>> Start Provided records

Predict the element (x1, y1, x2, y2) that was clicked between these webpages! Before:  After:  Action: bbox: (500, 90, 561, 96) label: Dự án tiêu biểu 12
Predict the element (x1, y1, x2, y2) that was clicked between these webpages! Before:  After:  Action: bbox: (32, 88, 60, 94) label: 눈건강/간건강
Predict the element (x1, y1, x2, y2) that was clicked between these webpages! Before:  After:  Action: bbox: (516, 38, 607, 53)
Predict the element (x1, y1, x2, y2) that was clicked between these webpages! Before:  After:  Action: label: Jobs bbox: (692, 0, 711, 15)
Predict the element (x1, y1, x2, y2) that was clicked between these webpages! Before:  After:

>> End Provided records

## Set exercise
Return each line of the material above verbatim, with no alterations.

## Worked solution
Predict the element (x1, y1, x2, y2) that was clicked between these webpages! Before:  After:  Action: bbox: (500, 90, 561, 96) label: Dự án tiêu biểu 12
Predict the element (x1, y1, x2, y2) that was clicked between these webpages! Before:  After:  Action: bbox: (32, 88, 60, 94) label: 눈건강/간건강
Predict the element (x1, y1, x2, y2) that was clicked between these webpages! Before:  After:  Action: bbox: (516, 38, 607, 53)
Predict the element (x1, y1, x2, y2) that was clicked between these webpages! Before:  After:  Action: label: Jobs bbox: (692, 0, 711, 15)
Predict the element (x1, y1, x2, y2) that was clicked between these webpages! Before:  After:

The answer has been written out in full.